Retail Pharmacy Shakeup Will Remain Issue
The shakeup within the retail pharmacy world likely will persist, maintained Fein. Walgreens, CVS Health and Rite Aid — the biggest retail drugstore chains — all have closed numerous stores between the second quarter of 2018 and third-quarter 2023.
“More than nine out of 10 prescriptions dispensed out of a retail pharmacy is a low-cost generic drug with an average prescription price of $20 to $25,” he explained. “There’s only so much…gross profit baked into that prescription. And you just can’t sell enough to Doritos, cigarettes and Mountain Dew in the front end to make up for the loss there.” Combine that with professional pharmacist salaries of $120,000 to $160,000 a year and low profits from agents like the GLP-1s, and “this has been a perfect storm of overpharmacy.”
As pharmacies cut hours, and pharmacists move out of the retail setting to places like hospitals and physician offices, “this is what’s led to the cost-based reimbursement momentum, essentially saying, ‘Look, the price of the pharmacist services, the clinical services, shouldn’t be tied to the market price of a product,…especially a low -price commodity.’”
Many pharmacists want to be paid at the price they acquired a drug plus a professional service fee, but “how do you actually compute that cost?”
Adoption of Copay Offset Tools Is Slowing
Specialty drugs continue to drive net spending, representing only 2% of beneficiaries but 50% of costs. As payers try to keep costs down, many are turning to specialty drug cost offset tools, such as alternative funding programs and copay accumulators and maximizers. However, he said, uptake of these tools has begun slowing for a couple of reasons.

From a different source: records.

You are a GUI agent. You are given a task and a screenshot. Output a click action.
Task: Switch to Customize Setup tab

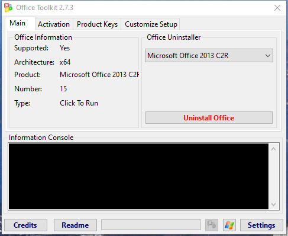point(151,24)
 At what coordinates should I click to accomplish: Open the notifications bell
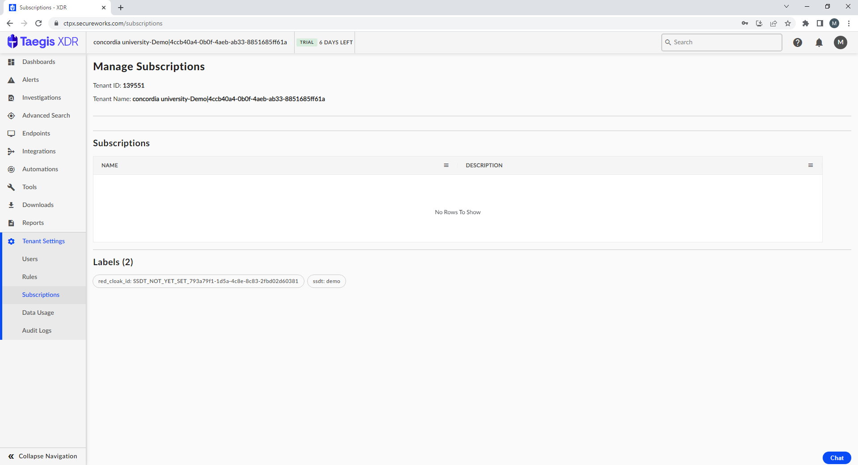click(819, 42)
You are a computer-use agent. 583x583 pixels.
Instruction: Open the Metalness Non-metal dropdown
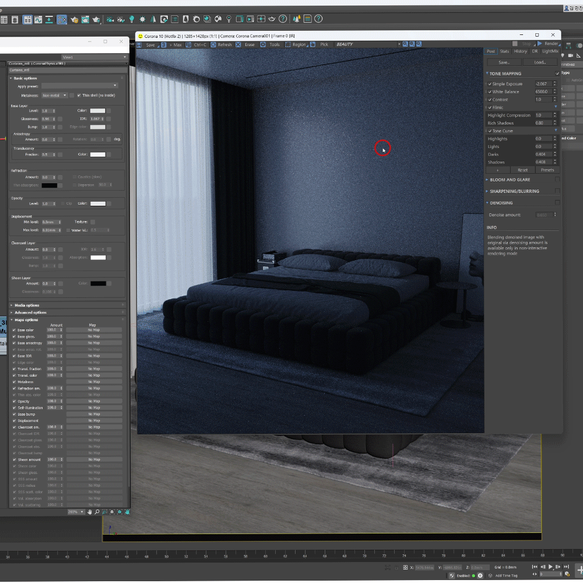55,95
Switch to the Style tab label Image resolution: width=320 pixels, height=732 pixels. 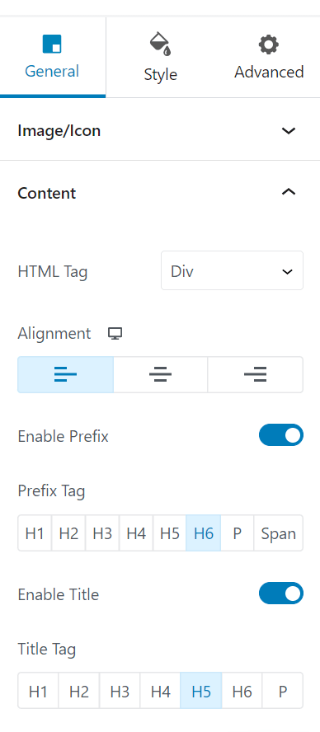click(x=160, y=75)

“One, I think there’s a recognition that there are some problems with them. Two, manufacturers have woken up to this threat and have started to change the way they do things. We’ve seen the growth of debit cards. We’ve seen the growth of direct-to-patient rebates. We’ve seen changes in the eligibility criteria for different programs. We’ve seen changes in the value available for the payers to extract. So it’s been a little bit of an arms race, but it has slowed down.”

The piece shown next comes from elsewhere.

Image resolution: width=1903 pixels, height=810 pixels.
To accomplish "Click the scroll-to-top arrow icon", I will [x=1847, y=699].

PBMs’ Profit Models Are Murky
How PBMs make money, asserted Fein, “is a subject of a lot of concern and a lot of criticism. And what I’ve observed over the years is that as the PBM’s business model, as the black box, gets opened up, there’s another little black box inside.” That model, he says, continues to evolve.

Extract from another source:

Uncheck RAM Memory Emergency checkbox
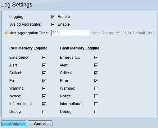Screen dimensions: 158x128 (44, 58)
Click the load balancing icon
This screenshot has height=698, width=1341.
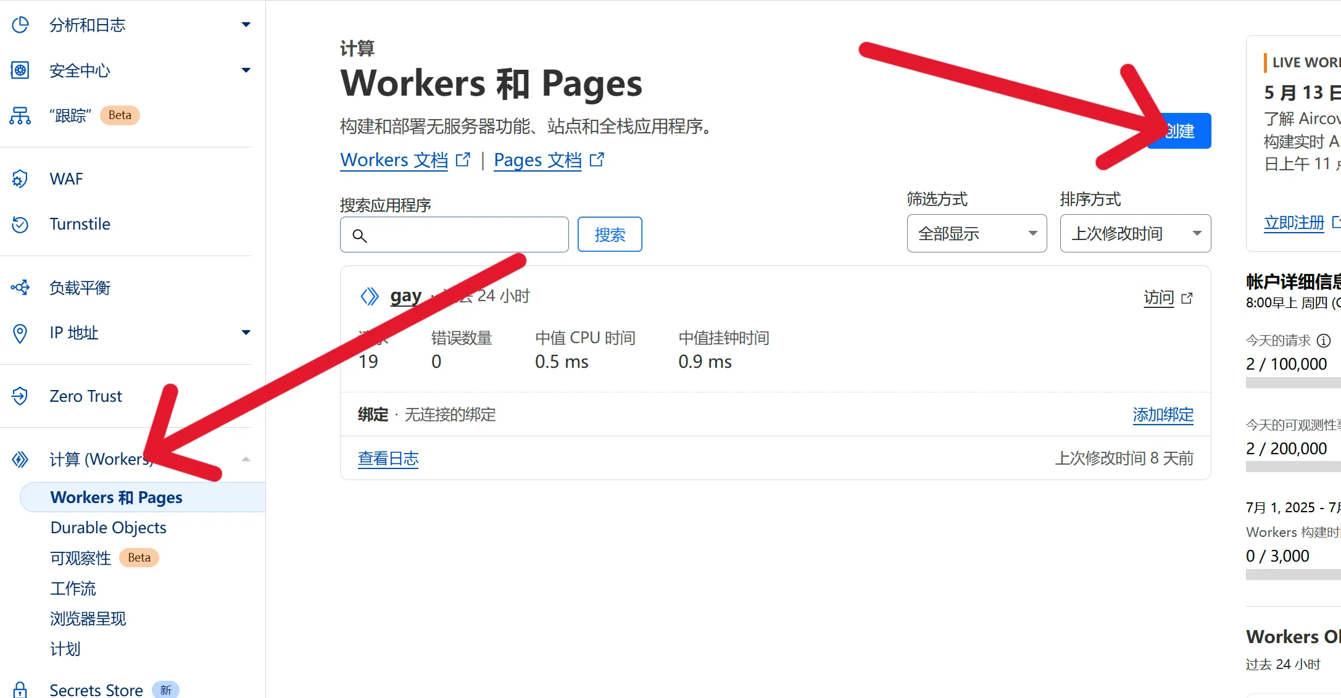pyautogui.click(x=20, y=288)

Ten or 15 years ago, the bulk of their profits came from manufacturer rebates, but following pushback from plan sponsors, much of that money is now passed onto them. Now, he said, much of the business model is based on “novel profit sources that are harder to detect, harder for the plan sponsor to see, particularly things that happen inside the specialty pharmacy.” And the vertical integration within the industry makes it even less transparent.
Several pieces of legislation have been proposed in both the Senate and the House of Representatives, with the House passing the Lower Costs, More Transparency Act (H.R.5378) last month. However, Fein noted, that bill requires PBMs “to disclose certain information to their plan sponsors. It requests the GAO to do a study, it requests MedPAC to look at vertically integrated organizations, but it doesn’t really mandate anything outside of some specific mandates for Medicaid, which is…a small part of drug spending and clearly important because it’s…taxpayer funded directly.”
But the Senate version of the bill contains some different provisions, including “banning the spread pricing in commercial markets.” A recent survey, however, found that about one-third of employers use spread pricing, so the practice may be an odd one for Congress to legislate, he said.